I couldn't focus on my book this morning. I didn't know if it was the music I was listening to or the complicated prose of John Knowles but for whatever reason, my mind was somewhere else. I resolved to staring out the window, and as we approached downtown, I was struck by the symmetry of it all. All of the buildings seemed to be exactly the same size and laid in a perfect, quiet grid. Each of the tiny windows appeared to be the same size and filled with the same 5'6" people. Everything was the same in every possible way. I also couldn't decide if the sight of all of these buildings was incredibly sad or full of beautiful hope. Am I ever meant to work in offices like those? Or will I be in part time jobs for the rest of my life? At 23 I'm in an interesting position. I'm experienced enough to land a job as a receptionist or maybe even a project manager with a little experience. But I don't have a degree, preventing me from jobs such as...well, pretty much anything. And as much as I hate my job at the restaurant, I'm not really ready to go back to school. For some reason, I'm jaded and still resent school for something it never did.
I feel like I dwell on these buildings a lot. On what they represent to me, to others. How they affect my everyday of my life. But in reality, they're just buildings. Just places for people to conduct business. Steel, glass and nothing else. But I suppose in the Earth that I've concocted in my head, these places hold more than men, women and paper. They hold my hopes, my promise, my potential. Some days I revere them for that and others I despise them.

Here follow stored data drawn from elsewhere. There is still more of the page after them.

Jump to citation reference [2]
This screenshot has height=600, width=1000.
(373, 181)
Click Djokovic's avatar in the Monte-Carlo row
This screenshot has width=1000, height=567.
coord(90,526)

It's an interesting dynamic, if you think about it, despising a building. Despising anything inanimate, really, is quite strange. But I suppose the truth of the situation is that when you despise something that isn't alive, you're really despising yourself and the things you have done that you associate with those things.
I tell everyone that I don't regret my decision to leave school in the slightest. The truth is, I hate the decision most days. No doubt it was the right one to make but that doesn't mean I have to like it. And as easy as it is to say "Just go back then. Reverse the whole situation," it's ten times harder to actually do it. There are just too many unanswered questions and then there's the shame of admitting defeat. I thought I could do this: leave school and really make something of myself. Going back now would be admiring that I've been wrong all this time. I suppose I'm too proud for that.